Pistoletto la definisce l’anti-pop art.
«In un certo senso è vero: si sono recuperati dei valori culturali italiani ed europei».
Pensava che i prezzi delle vostre opere sarebbero cresciuti così tanto?
«Prevedere il successo a livello economico non era una preoccupazione. C’era bisogno di vivere e vendere, ma era più importante affermare delle idee. Poi è cambiato tutto. Il valore del mercato è diventato il valore dell’opera ma è un metodo di valutazione grossolano». 
Fin da giovane ha esposto in tutto il mondo e la sua opera è basata sul rapporto tra uomo e natura.
«Le mie opere considerano l’uomo come una parte della natura e sono nate con un’idea tra l’azione dell’uomo e il divenire della natura. Ad esempio Alpi Marittime, uno dei miei primissimi lavori». 
Il coronavirus ha indebolito l’uomo e reso la natura più rigogliosa, anche grazie al silenzio e all’assenza di inquinamento? 
«Sento parlare della natura come di qualcosa che l’uomo deve proteggere come se ne fosse il padrone e non ne facesse parte. Ma la natura esiste indipendentemente dall’uomo. Ci preoccupiamo di salvarla solo egoisticamente, perché il suo mutamento minaccia la nostra esistenza. Ma la natura sopravviverà».

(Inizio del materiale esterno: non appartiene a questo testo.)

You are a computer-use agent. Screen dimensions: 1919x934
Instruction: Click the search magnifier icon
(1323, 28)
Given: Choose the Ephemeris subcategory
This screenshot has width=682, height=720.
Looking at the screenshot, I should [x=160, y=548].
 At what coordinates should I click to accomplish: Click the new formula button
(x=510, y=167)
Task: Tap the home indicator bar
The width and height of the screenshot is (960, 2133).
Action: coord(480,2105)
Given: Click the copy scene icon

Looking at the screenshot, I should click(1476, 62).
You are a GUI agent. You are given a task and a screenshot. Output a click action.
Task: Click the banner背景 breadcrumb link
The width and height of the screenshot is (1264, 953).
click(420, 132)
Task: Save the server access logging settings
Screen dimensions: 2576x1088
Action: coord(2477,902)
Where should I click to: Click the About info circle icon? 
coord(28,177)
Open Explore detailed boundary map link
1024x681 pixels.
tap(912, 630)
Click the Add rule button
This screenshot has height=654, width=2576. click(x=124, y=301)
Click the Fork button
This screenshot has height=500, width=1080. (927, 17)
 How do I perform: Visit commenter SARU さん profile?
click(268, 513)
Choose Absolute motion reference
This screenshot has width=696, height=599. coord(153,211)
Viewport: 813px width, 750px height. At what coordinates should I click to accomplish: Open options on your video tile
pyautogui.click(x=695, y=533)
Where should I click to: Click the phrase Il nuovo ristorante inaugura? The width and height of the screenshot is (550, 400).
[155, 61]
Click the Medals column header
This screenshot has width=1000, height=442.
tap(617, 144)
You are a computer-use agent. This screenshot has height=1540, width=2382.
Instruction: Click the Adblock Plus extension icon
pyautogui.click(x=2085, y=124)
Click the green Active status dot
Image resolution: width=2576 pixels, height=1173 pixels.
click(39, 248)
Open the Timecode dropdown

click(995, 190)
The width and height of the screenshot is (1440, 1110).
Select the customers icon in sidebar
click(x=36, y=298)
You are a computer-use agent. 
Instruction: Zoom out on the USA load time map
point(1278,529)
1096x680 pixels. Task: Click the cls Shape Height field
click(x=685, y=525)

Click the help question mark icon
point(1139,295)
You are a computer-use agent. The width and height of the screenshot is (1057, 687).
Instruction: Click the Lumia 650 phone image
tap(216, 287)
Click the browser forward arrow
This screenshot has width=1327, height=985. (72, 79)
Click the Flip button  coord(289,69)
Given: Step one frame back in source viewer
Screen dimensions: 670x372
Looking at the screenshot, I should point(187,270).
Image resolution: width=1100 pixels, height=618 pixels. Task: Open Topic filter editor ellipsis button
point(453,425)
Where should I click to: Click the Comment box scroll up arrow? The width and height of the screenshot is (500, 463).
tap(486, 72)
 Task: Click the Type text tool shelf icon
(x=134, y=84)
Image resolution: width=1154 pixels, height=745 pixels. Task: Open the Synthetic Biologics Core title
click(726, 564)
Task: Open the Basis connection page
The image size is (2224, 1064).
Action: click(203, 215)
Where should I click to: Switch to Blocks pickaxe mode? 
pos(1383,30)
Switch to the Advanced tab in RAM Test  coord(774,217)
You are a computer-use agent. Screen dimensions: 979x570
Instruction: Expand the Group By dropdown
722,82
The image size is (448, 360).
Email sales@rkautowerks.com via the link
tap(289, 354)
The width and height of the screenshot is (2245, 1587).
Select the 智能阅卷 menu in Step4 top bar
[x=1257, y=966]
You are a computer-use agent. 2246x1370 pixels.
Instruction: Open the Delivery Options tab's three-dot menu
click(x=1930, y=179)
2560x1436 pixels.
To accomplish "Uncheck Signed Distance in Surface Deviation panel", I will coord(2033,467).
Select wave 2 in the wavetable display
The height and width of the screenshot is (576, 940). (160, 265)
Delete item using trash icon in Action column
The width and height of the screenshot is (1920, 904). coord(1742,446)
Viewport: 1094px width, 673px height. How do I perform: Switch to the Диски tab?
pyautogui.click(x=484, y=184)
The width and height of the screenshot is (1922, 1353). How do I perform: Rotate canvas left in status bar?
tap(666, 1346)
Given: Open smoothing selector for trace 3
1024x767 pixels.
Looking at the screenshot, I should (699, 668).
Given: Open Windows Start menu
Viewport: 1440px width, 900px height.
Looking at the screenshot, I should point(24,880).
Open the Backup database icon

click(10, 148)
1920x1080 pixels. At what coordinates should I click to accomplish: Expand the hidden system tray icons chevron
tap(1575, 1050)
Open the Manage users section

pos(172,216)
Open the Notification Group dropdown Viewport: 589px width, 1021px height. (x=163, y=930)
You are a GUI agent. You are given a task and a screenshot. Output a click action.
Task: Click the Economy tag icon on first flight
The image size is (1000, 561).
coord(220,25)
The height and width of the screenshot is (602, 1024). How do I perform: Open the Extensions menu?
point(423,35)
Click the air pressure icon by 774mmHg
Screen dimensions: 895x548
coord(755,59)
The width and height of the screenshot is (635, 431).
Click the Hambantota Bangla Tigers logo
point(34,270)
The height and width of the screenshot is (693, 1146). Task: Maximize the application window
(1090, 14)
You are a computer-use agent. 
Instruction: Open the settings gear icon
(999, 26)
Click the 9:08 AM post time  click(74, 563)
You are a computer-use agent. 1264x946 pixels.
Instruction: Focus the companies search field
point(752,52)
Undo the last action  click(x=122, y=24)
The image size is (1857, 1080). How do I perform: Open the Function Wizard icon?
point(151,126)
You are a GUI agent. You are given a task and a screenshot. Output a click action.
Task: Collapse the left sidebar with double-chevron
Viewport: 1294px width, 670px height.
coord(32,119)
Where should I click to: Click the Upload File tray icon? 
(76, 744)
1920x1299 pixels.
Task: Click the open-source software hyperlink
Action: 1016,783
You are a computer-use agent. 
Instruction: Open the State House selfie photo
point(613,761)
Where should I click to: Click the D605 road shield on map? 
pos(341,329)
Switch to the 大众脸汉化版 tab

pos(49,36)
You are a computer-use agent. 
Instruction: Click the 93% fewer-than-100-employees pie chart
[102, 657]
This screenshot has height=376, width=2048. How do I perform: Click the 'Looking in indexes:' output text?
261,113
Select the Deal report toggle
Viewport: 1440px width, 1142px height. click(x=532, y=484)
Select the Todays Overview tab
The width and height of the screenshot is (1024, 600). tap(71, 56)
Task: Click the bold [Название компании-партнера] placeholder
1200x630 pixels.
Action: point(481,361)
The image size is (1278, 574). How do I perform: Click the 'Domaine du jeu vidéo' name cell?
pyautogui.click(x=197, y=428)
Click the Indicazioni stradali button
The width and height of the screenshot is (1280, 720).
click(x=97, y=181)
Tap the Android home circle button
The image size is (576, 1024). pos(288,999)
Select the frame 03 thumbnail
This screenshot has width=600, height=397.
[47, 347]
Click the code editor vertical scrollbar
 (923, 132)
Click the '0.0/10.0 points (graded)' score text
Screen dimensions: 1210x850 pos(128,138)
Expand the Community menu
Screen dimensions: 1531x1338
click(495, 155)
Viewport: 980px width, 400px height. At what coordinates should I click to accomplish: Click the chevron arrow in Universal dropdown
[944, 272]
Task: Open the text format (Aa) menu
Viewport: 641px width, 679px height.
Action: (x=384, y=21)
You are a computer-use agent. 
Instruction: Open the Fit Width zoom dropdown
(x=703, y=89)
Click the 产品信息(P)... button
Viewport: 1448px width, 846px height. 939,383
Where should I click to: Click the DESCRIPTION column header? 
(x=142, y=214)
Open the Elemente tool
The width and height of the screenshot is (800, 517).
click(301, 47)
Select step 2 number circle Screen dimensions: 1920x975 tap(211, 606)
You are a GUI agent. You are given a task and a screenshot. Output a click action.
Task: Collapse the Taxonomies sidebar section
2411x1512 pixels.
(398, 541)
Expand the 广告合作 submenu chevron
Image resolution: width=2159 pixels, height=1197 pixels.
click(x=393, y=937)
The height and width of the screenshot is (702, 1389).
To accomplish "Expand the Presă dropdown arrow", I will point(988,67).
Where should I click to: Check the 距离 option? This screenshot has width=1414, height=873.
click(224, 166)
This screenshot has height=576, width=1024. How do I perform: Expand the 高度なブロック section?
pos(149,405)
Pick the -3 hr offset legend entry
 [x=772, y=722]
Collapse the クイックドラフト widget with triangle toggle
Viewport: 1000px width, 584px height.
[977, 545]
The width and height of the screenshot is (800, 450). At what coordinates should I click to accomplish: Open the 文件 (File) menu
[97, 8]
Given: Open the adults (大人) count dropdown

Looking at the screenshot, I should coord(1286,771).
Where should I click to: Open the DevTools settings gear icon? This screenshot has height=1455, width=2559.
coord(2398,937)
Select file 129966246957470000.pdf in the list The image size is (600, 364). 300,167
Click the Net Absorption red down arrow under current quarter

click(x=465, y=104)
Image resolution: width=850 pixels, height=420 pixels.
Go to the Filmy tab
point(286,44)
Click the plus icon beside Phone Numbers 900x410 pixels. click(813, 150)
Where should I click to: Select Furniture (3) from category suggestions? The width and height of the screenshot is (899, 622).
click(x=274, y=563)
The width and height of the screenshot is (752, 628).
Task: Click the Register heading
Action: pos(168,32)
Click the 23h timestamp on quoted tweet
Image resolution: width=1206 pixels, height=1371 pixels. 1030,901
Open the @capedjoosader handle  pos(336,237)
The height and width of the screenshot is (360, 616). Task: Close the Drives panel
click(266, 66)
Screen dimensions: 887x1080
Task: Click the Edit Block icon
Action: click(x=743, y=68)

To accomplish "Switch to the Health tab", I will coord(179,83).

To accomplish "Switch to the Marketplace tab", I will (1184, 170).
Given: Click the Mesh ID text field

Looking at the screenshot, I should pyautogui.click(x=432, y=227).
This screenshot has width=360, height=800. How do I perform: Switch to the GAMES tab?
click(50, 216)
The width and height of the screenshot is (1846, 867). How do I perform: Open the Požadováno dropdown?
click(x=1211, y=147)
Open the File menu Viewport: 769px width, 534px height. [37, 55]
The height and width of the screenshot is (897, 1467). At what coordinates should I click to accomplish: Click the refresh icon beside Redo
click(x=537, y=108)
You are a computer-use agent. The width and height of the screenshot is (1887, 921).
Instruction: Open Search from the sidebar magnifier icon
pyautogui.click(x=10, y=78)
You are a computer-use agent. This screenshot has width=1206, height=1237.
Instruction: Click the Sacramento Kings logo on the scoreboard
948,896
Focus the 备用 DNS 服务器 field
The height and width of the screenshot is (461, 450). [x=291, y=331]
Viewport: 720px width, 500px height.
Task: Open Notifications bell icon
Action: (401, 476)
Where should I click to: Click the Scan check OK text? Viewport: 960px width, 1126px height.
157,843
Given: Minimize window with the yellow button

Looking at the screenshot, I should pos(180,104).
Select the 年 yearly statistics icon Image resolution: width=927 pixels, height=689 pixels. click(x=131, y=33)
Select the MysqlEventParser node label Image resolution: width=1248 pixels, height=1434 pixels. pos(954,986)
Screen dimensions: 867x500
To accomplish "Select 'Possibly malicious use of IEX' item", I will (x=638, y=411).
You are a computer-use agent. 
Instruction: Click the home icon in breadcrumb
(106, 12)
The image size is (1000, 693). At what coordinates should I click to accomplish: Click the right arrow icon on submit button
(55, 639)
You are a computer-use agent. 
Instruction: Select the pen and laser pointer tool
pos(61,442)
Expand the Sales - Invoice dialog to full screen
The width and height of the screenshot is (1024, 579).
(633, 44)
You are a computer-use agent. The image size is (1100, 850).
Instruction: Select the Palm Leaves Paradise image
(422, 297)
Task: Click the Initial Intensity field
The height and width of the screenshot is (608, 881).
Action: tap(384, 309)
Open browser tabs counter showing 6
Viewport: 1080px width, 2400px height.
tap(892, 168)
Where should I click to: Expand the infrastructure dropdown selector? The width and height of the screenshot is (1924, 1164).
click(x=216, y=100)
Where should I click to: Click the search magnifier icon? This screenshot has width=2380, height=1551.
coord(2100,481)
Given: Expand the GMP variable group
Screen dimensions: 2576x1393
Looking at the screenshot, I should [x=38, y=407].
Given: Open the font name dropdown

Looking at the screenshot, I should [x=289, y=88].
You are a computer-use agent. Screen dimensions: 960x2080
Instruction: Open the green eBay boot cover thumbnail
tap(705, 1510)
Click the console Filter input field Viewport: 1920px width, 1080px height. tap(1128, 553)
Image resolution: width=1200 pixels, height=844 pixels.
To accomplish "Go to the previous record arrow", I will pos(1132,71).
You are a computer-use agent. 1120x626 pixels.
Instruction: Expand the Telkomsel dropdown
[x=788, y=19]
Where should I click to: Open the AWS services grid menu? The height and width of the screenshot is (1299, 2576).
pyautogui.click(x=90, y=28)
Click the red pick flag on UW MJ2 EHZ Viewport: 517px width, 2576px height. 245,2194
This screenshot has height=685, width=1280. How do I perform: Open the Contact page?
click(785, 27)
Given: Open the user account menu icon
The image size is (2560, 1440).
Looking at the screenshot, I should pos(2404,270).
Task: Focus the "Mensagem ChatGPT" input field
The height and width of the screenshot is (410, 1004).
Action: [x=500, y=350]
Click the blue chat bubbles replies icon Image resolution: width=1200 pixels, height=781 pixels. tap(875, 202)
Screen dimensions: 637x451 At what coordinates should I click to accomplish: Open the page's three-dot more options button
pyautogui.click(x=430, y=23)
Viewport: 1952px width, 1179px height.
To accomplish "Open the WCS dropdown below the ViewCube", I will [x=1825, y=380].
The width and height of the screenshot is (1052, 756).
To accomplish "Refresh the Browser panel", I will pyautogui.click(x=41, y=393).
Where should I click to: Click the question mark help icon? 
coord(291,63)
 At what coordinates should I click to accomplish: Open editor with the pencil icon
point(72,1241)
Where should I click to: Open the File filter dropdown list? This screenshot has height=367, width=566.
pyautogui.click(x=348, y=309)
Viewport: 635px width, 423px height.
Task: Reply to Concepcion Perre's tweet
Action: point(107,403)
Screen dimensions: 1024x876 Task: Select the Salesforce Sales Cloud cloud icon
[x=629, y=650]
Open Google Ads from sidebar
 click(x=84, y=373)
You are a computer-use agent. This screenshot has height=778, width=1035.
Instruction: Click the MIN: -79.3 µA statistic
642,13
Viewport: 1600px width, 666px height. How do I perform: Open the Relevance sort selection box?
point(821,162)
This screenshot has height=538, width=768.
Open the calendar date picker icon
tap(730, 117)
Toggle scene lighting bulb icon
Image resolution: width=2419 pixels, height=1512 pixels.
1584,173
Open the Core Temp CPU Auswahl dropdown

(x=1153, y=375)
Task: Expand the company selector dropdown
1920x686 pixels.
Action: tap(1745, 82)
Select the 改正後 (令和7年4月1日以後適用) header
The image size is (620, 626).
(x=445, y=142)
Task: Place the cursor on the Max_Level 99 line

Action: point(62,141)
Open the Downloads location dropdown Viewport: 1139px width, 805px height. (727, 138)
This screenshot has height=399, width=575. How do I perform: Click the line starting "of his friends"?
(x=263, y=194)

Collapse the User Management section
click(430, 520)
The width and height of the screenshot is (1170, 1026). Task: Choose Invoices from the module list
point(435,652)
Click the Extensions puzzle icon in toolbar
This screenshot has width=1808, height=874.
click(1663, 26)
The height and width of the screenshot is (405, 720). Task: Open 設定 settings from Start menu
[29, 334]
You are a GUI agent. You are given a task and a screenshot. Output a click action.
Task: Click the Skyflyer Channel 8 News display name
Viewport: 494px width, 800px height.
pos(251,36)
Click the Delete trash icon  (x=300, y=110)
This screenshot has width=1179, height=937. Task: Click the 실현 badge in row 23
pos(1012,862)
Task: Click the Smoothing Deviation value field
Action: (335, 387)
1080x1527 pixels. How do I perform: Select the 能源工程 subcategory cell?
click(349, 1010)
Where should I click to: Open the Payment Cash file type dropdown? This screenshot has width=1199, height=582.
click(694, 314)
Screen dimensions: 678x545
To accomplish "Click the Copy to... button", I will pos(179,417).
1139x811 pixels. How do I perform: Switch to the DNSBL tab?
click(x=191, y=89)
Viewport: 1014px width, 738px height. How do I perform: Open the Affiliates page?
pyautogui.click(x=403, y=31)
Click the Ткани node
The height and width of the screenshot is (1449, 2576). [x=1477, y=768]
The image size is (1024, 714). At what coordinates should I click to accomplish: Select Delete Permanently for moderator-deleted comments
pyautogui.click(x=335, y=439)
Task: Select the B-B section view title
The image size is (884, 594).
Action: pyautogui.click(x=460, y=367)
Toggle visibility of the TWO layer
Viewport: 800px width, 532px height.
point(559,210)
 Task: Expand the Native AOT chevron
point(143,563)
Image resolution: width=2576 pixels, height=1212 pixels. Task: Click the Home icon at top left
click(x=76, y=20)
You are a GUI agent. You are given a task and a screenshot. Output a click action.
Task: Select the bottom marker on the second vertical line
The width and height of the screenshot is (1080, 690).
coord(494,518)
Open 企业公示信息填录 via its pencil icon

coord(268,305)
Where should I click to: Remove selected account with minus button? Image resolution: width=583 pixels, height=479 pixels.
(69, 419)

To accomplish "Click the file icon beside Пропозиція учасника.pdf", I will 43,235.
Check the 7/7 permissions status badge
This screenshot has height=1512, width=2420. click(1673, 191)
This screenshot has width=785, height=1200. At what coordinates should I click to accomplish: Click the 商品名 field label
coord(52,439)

Qual è la funzione dell’arte?
«Una sedia è un oggetto che ha una funzione per il corpo, l’urbanismo ha una funzione per la comunità. L’arte ce l’ha per la mente e non solo per il corpo. E ce ne è bisogno, come c’è bisogno di sognare e di capire ciò che ci circonda».
Che differenza c’è tra un’opera d’arte e una sedia?
«Una sedia serve al corpo. «L’arte è come la poesia nella scrittura. Ci sono cose scritte con una funzione immediata e parole che hanno la funzione di evocare sensazioni».
In questo momento il mondo, in attesa di un vaccino, affronta con cautela e timore la riapertura. Lei?
«Anch’io mi apro poco per volta alla società. Per quanto riguarda la mia produzione, invece, va avanti indipendentemente. Se il mio lavoro fosse cinematografico sarebbe bloccato, ma essendo legato ad un’espressione attraverso la materia non è inibito. Preparo delle opere come disegno e, se riesco, le realizzo. Oppure posso lavorare anche soltanto con un grumo di creta».
Cambierà il mercato dell’arte?
«Ci può essere una battuta d’arresto ma può l’arte può anche diventare un bene rifugio».
Con la sua opera vuole lasciare un segno?
«Il riconoscimento dell’opera è molto importante per un artista che deve comunicare. Ma il punto principale è il piacere di fare, è quello che mi spinge a lavorare ancora oggi. Ho 73 anni e penso di declinare in modo diverso le idee che ho».
Ad esempio?
«Stavo pensando ad una serie di alberi inversi. È una parola che suggerisce tante possibilità. Una visione poetica delle cose».
Si considera un poeta?
«Se si estende l’idea della poesia all’uso della materia, con molto pudore, possiamo dire di sì».